MGEX spring wheat futures have performed well in the past two days, despite the expected Wednesday announcement by the United States Federal Reserve to increase interest rates by .25%, normally viewed as negative for commodity and equity markets. Wednesday's close saw the March hard red spring wheat contract end 3 1/2 cents higher and Thursday's close resulted in a move lower of 3 1/4 cents.
The past two days have seen trade fail at resistance as it has since Nov. 29. First is the sideways-trending green line at $5.39/bu. Trade has failed to hold above this level on Nov. 29, Dec. 1, 2,6, 13, 14 and 15, closing above this level only once on Dec. 14. The second level of resistance is the 50% retracement of the move from the June 8 high of $5.94 3/4/bu. and the Aug. 31 low of $4.90/bu., calculated at $5.42 1/4/bu. This level was tested on Nov. 29, Dec. 1, 2, 14 and 15, failing to hold above this level on each of these days. Lastly is the November high of $5.45/bu., with Wednesday's trade falling 1/2 cent short of testing this level and Thursday's trade reaching this level but failing to push through it.

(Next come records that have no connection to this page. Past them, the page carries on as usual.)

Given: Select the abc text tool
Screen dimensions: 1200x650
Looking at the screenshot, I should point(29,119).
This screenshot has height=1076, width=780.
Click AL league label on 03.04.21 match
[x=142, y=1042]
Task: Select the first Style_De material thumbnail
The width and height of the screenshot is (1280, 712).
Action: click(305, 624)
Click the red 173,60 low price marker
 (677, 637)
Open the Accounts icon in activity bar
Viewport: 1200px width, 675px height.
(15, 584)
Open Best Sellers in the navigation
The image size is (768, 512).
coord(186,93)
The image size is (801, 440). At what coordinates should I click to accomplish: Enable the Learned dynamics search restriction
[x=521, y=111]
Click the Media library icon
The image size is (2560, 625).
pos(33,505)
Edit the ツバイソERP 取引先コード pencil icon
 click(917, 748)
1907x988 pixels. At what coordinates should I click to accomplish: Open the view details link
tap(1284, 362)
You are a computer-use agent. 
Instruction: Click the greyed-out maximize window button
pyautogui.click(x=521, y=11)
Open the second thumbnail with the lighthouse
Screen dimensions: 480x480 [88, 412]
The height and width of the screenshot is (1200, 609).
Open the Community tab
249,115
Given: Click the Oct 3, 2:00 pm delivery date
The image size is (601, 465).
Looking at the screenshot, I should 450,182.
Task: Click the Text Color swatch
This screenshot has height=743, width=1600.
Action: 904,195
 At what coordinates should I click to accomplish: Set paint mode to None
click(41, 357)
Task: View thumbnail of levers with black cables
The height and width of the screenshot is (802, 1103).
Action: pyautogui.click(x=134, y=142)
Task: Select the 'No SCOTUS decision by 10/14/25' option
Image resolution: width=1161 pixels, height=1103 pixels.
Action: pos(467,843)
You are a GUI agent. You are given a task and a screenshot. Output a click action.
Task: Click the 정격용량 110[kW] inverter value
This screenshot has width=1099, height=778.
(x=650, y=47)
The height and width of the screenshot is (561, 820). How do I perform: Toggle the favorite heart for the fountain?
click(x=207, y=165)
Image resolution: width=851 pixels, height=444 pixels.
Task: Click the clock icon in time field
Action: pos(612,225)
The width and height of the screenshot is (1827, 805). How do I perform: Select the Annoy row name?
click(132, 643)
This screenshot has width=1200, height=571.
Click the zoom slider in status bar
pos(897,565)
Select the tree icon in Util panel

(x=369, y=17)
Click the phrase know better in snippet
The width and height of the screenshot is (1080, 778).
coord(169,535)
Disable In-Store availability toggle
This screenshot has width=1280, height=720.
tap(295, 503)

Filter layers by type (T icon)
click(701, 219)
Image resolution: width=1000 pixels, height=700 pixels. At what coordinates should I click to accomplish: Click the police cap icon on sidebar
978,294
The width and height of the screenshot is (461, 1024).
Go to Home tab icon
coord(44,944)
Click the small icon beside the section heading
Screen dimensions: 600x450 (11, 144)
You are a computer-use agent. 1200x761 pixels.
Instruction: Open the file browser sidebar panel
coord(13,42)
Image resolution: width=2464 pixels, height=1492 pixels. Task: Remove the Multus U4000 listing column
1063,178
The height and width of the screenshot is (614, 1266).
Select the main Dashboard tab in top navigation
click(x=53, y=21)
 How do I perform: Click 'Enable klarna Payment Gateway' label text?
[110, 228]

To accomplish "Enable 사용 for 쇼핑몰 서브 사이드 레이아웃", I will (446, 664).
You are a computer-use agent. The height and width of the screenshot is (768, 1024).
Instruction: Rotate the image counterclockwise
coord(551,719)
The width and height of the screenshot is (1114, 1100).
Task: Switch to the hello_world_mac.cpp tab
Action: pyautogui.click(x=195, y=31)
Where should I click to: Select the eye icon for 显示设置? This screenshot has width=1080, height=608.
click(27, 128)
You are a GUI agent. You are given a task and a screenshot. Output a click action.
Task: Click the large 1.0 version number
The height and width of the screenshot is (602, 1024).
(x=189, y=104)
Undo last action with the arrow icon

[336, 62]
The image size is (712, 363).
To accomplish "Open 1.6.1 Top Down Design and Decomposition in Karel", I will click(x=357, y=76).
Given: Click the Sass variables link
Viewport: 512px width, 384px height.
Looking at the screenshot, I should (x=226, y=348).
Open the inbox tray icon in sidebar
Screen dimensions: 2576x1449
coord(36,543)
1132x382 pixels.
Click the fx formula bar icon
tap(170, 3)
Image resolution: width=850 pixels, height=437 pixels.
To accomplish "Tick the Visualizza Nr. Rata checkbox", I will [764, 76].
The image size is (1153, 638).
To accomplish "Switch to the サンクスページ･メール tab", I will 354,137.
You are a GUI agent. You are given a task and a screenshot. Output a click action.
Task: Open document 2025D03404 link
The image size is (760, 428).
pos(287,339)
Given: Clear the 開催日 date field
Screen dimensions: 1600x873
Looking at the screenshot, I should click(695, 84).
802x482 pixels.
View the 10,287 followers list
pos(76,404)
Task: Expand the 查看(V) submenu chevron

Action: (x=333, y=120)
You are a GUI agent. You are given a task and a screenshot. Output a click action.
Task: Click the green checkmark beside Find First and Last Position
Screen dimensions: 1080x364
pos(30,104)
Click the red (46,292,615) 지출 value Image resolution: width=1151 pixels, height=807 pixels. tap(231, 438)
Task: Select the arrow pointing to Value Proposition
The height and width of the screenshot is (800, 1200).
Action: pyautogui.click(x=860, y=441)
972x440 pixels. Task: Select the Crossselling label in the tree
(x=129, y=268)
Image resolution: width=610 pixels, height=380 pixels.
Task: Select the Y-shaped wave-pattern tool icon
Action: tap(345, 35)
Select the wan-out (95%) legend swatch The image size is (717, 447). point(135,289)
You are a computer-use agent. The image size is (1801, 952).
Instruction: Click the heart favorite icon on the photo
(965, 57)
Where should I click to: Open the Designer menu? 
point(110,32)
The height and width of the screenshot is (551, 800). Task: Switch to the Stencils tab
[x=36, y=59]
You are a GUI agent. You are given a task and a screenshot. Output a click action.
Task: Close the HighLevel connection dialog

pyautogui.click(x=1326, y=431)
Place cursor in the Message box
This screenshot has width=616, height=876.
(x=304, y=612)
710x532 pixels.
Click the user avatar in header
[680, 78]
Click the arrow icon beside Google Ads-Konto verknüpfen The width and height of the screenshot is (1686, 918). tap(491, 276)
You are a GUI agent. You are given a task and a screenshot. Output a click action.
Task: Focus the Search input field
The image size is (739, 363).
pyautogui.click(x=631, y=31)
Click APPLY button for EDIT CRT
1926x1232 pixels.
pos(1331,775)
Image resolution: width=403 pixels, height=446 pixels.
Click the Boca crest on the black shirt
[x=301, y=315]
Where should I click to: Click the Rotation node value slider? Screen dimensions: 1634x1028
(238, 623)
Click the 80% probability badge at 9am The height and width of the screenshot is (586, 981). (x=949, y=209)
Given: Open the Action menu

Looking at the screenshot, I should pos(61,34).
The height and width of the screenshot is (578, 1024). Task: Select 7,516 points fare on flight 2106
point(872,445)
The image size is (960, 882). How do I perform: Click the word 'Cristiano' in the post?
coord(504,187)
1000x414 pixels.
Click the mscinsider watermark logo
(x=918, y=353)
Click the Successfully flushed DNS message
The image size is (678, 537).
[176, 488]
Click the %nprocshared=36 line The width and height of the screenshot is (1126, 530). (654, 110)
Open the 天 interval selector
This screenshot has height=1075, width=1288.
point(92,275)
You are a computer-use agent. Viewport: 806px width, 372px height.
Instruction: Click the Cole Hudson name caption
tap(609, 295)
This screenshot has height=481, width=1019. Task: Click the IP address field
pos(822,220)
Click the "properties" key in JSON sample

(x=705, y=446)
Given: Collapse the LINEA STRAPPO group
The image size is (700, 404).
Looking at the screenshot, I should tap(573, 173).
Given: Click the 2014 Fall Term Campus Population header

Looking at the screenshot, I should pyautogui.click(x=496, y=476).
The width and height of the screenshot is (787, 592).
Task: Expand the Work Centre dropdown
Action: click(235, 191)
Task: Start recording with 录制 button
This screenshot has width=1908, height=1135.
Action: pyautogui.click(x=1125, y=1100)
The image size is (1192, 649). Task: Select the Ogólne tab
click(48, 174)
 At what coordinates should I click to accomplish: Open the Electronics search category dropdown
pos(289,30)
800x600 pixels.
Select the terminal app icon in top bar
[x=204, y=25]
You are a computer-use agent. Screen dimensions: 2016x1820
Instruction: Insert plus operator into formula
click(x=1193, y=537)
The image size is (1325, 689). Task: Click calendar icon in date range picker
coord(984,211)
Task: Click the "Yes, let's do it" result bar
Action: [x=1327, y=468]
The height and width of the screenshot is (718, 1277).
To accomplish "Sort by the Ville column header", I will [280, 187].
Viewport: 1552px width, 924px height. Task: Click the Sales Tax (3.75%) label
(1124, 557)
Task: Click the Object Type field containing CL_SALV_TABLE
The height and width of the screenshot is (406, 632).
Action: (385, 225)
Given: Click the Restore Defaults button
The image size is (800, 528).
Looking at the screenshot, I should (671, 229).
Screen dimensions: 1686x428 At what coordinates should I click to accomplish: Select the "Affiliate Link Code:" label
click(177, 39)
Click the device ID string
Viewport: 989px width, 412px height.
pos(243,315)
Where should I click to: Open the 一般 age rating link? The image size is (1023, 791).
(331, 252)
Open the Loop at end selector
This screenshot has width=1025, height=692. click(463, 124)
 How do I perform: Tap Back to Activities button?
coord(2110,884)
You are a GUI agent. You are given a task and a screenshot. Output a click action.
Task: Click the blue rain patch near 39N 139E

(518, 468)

The spring wheat contract is caught in the middle of a struggle between weak global wheat market fundamentals and the strong interest for higher protein wheat. The green line on the lower study shows the March/May spread moving into inverted territory on Wednesday (March closing above the May), a sign of strong commercial demand on the front-end, while the inverse strengthened by 3 1/4 cents on Thursday to 3 3/4 cents. Today's lower close points to the struggle between noncommercial selling and commercial buying, with late-session selling by investors forcing the close in negative territory.
Another sign of growing commercial interest is seen in strengthening basis. DTN's National Average Spring Wheat Basis was reported at 39 cents under the March on Wednesday (USD), while this basis has been strengthening since late September when it was reported as wide as 58 cents under the December on Sept. 22. This still remains weaker than the five-year average, calculated at 15 cents under the March.
During November, the continuous active monthly HRS chart (not shown) flashed a move into a long-term uptrend by closing higher for the month and reaching a high which was higher than that seen in the previous four months. In order to sustain this move, a move above the $5.45/bu. high reached in November will be key. A sustained move above retracement resistance at $5.42 1/4 could result in a further move to the 61.8% retracement found at $5.54 3/4/bu., while monthly highs on the continuous chart ranging from $5.57/bu. to $5.60 1/4/bu. will also challenge upside potential for HRS.